*** Opening PROVIDED INFORMATION ***

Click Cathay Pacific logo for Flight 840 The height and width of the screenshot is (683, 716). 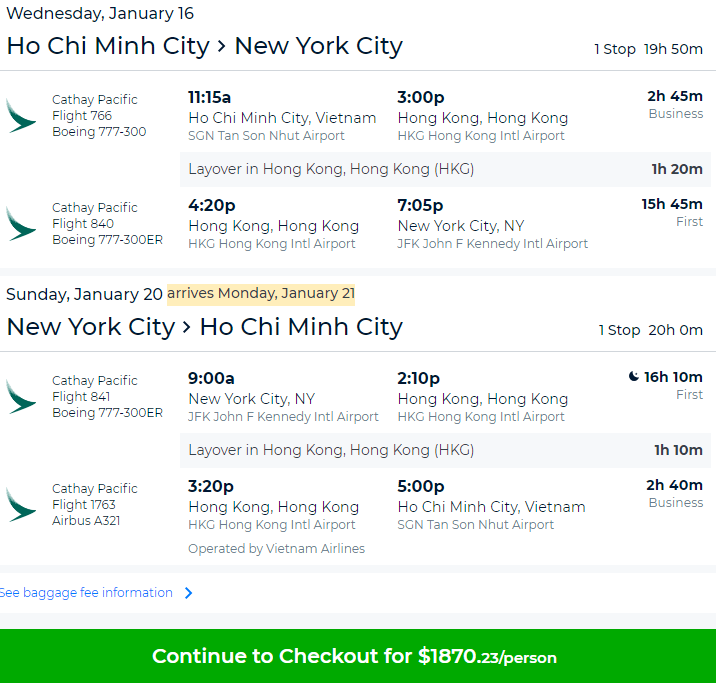[x=21, y=224]

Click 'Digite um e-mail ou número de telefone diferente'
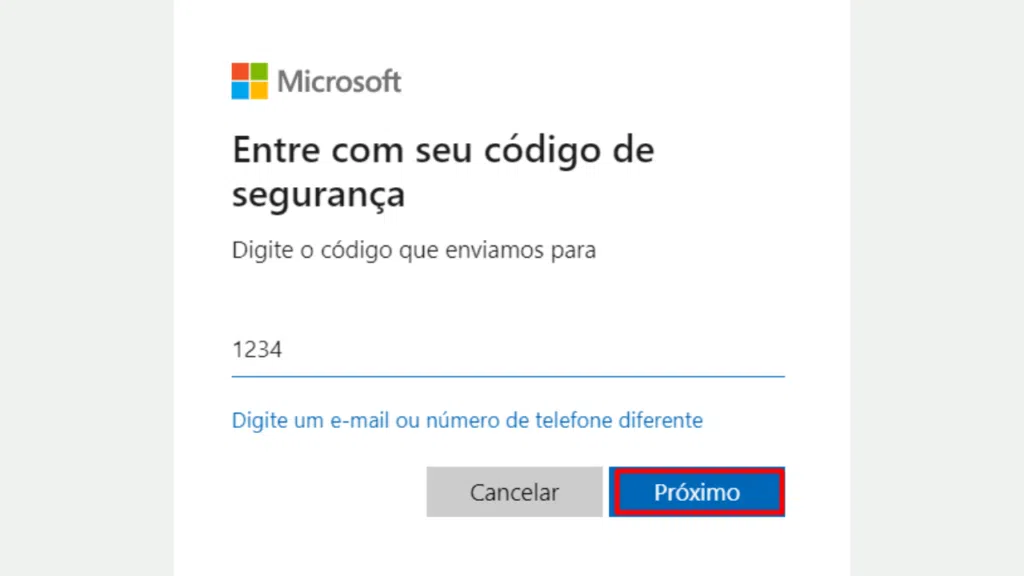(x=467, y=420)
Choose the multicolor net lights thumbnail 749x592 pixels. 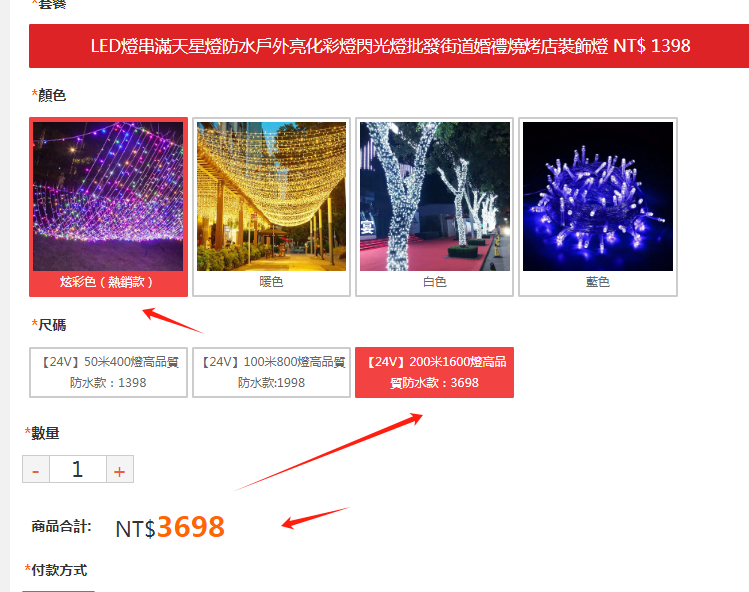108,196
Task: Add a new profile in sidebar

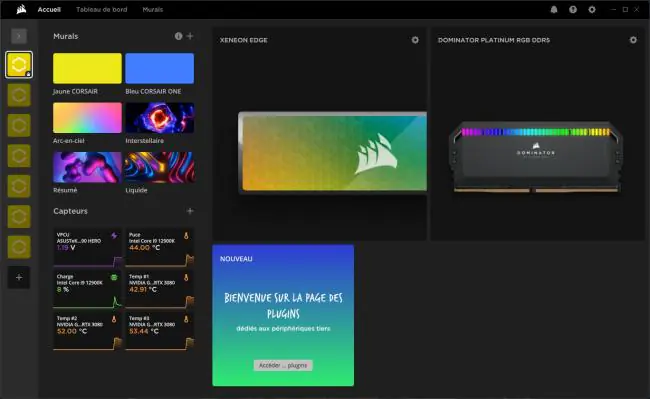Action: 19,277
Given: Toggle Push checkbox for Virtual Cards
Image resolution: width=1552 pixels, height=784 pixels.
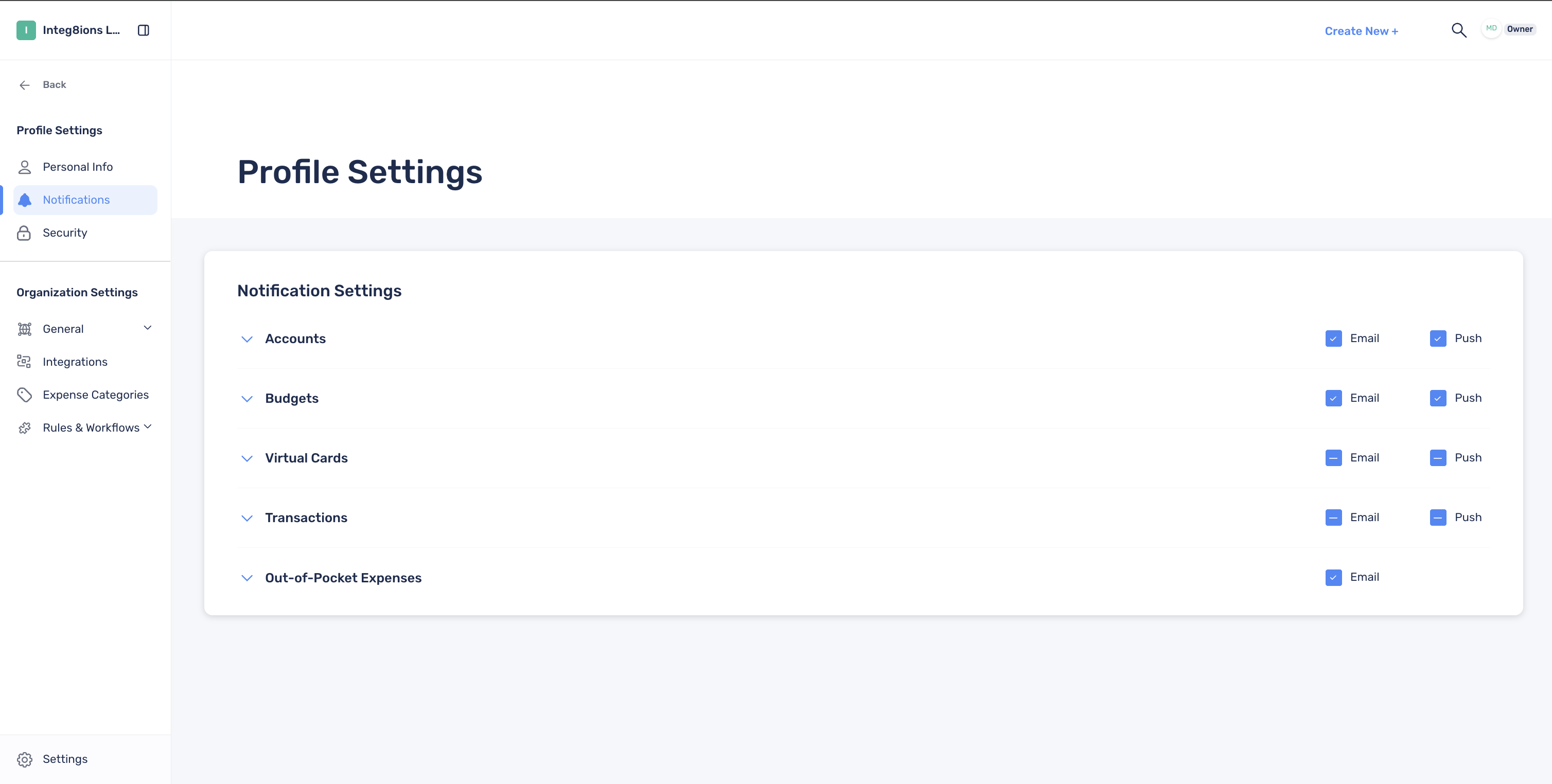Looking at the screenshot, I should click(1438, 458).
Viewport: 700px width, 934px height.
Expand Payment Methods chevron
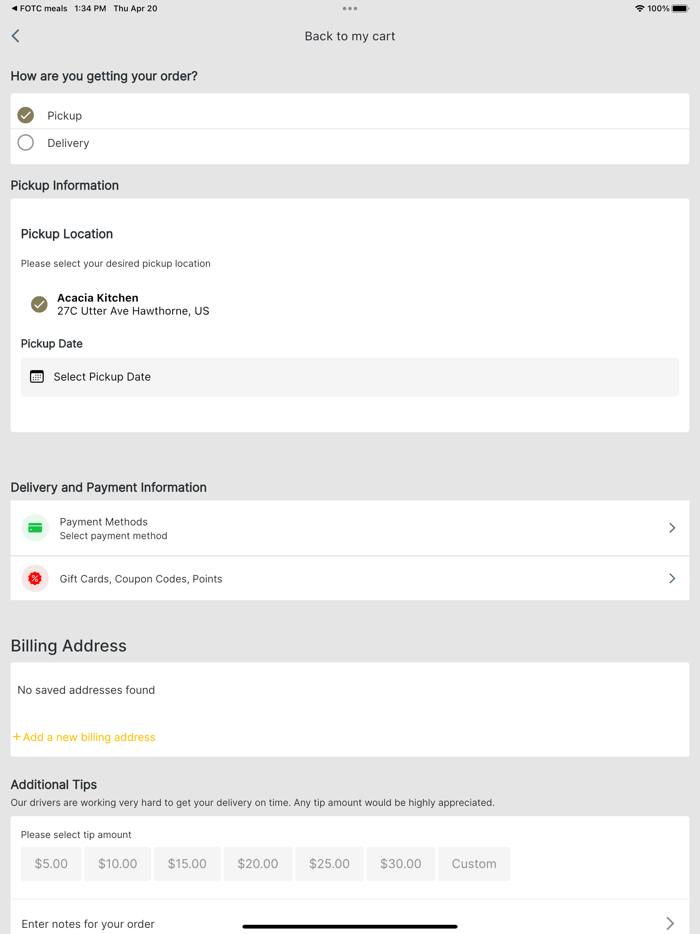[x=672, y=528]
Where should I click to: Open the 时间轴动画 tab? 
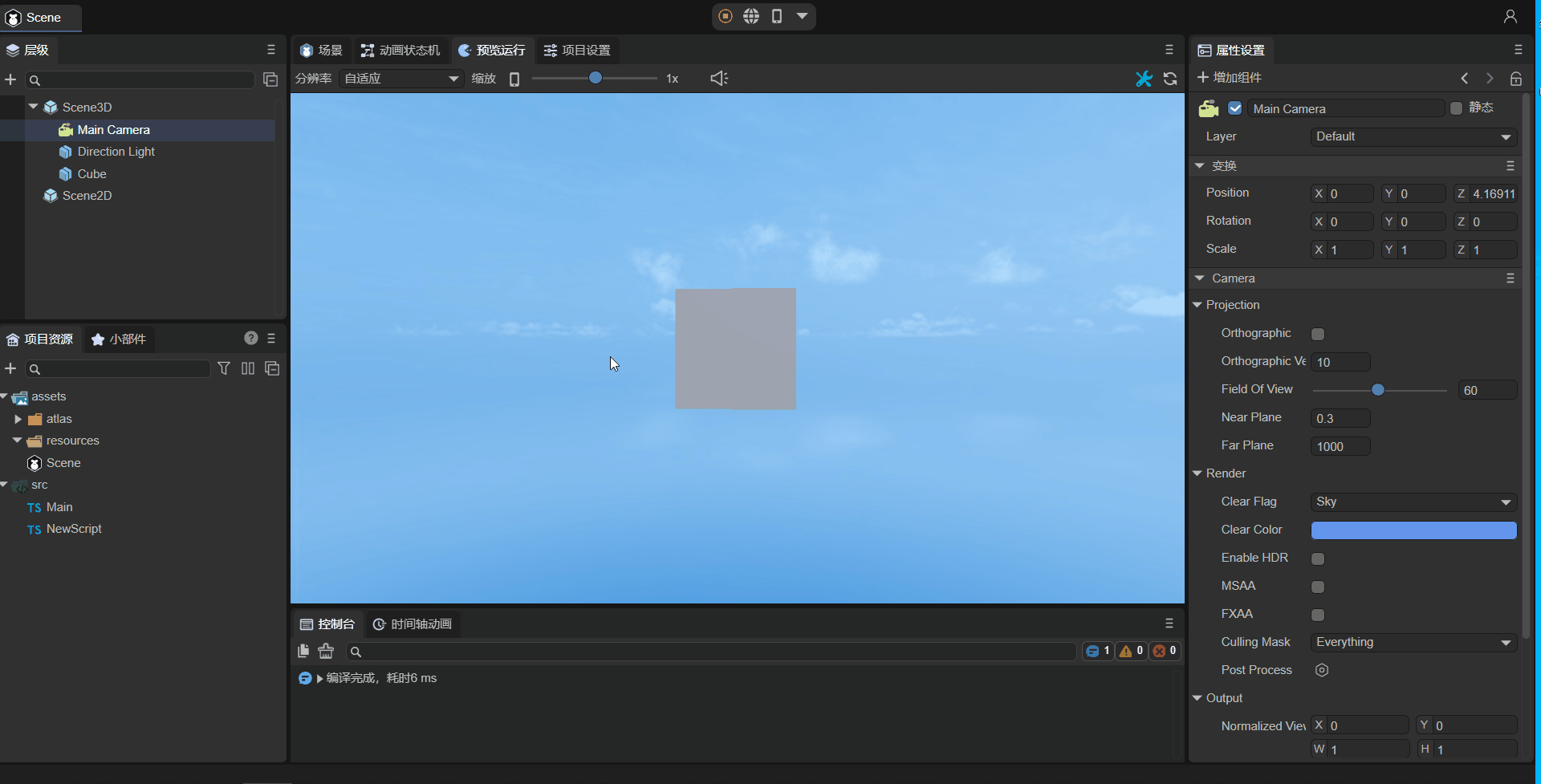pos(413,624)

*** Closing PROVIDED INFORMATION ***

Begin at the line in the entries above that has "Task: Add a new profile in sidebar", stop after the line that has "Viewport: 700px width, 934px height.", and output exactly those lines without pictures.

[FINAL ANSWER]
Task: Add a new profile in sidebar

Action: 19,277
Given: Toggle Push checkbox for Virtual Cards
Image resolution: width=1552 pixels, height=784 pixels.
Looking at the screenshot, I should click(1438, 458).
Viewport: 700px width, 934px height.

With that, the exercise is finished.